El astado tuvo bravura y nobleza, que aprovechó a cabalidad el nuevo matador de toros. Sus primeras tandas fueron en redondo, pero lo mejor llegó con la zurda al ligar series de naturales templados y de mano baja. Certero con la toledana cortó el primer trofeo en esta nueva faceta de su carrera taurina. Con el apéndice en mano, el diestro dio una emotiva vuelta al ruedo.

Cerró plaza luego de que padrino y testigo firmaron emocionantes faenas que les valieron para cortar dos orejas cada uno. El capitalino no se arredró y salió ‘a dar pelea’.

Es claro que el oficio de Mercury dista del que tienen ‘El Zapata’ y ‘El Chihuahua’, dos ‘viejos lobos de mar’. Pero estuvo a la altura y no desmereció en lo absoluto. Le dio gran seriedad al compromiso.

Su apasionada entrega llegó acompañada de un merecido trofeo.

 

PADRINO Y TESTIGO

Uriel Moreno ‘El Zapata’ salió a disputarle las palmas a sus compañeros de cartel, sin importar antigüedad de alternativa. Después de que su nuevo ahijado se fue por delante con el corte de un trofeo, el experimentado tlaxcalteca dio un golpe de autoridad y recibió de hinojos a su burel. Cubrió de manera espectacular el segundo tercio y también muy emocionante resultó su trasteo muleteril lo que le valió para desorejar al astado.

Con el segundo de su lote, Moreno volvió a derrochar ganas por agradar, lo que el público le agradeció con fuertes palmas.

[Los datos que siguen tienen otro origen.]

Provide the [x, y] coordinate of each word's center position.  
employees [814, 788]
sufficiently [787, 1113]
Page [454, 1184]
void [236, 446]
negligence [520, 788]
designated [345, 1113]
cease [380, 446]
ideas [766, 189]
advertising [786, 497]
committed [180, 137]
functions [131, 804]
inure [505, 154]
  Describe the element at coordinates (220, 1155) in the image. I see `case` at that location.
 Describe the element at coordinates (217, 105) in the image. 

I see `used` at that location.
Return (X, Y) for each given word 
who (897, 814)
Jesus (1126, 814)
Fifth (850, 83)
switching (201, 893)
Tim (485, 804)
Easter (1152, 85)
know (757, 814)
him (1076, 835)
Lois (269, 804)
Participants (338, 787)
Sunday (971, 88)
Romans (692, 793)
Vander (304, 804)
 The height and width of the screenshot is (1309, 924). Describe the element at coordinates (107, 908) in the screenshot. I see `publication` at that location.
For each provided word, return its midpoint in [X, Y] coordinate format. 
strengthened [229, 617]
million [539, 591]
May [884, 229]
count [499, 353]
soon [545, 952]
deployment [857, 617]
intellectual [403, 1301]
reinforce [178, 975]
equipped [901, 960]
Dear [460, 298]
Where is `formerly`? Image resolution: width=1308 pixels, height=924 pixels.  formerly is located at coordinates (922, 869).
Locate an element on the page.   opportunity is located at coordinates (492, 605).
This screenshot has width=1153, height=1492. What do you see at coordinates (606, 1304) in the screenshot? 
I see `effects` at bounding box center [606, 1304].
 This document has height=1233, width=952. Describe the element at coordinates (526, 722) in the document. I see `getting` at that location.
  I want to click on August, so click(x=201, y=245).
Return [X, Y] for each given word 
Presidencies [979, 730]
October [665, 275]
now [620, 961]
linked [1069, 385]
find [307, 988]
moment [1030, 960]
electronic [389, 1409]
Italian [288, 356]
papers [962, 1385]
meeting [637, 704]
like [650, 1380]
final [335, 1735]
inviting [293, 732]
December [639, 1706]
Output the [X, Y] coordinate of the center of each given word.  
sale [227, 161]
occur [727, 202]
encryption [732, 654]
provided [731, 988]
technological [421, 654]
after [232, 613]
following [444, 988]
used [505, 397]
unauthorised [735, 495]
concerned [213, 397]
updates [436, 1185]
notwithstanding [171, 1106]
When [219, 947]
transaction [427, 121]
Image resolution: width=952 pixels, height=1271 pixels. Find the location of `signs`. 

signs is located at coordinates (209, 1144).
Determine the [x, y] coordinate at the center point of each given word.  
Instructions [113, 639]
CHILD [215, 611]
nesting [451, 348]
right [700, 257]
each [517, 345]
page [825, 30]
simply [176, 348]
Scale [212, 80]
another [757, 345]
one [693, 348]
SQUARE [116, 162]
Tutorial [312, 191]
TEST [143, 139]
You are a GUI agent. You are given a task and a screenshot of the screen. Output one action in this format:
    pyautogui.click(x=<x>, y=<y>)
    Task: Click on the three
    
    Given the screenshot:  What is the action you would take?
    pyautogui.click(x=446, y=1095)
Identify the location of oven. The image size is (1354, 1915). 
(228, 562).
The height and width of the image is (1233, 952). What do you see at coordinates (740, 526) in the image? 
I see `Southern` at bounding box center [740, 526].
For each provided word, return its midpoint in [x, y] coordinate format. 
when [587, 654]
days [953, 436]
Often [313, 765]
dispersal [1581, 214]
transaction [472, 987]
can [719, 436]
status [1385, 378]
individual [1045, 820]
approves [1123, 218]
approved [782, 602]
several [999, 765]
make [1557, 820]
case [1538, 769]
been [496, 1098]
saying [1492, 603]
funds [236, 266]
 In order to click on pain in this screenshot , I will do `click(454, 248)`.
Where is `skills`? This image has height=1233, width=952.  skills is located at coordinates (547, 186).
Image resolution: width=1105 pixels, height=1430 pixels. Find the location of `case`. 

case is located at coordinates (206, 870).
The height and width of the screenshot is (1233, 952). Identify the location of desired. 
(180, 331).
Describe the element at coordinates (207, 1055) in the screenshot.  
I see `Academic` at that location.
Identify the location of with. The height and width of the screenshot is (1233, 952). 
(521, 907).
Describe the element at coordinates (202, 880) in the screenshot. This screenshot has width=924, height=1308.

Y si el padrino salió con todo, el enrazado Antonio García no se quedó atrás. Fiel a su estilo puso al público ‘al filo de la butaca’, lo que le redituó en la concesión de dos trofeos. El norteño no escatima esfuerzos por ganarse la ovación popular y se jugó la vida.

Con el que salió en el ‘lugar de honor’, ‘El Chihuahua’ estuvo tesonero y voluntarioso, lo que le valió para escuchar fuertes palmas.

Al término del festejo, padrino, testigo y ahijado compartieron una emotiva salida a hombros.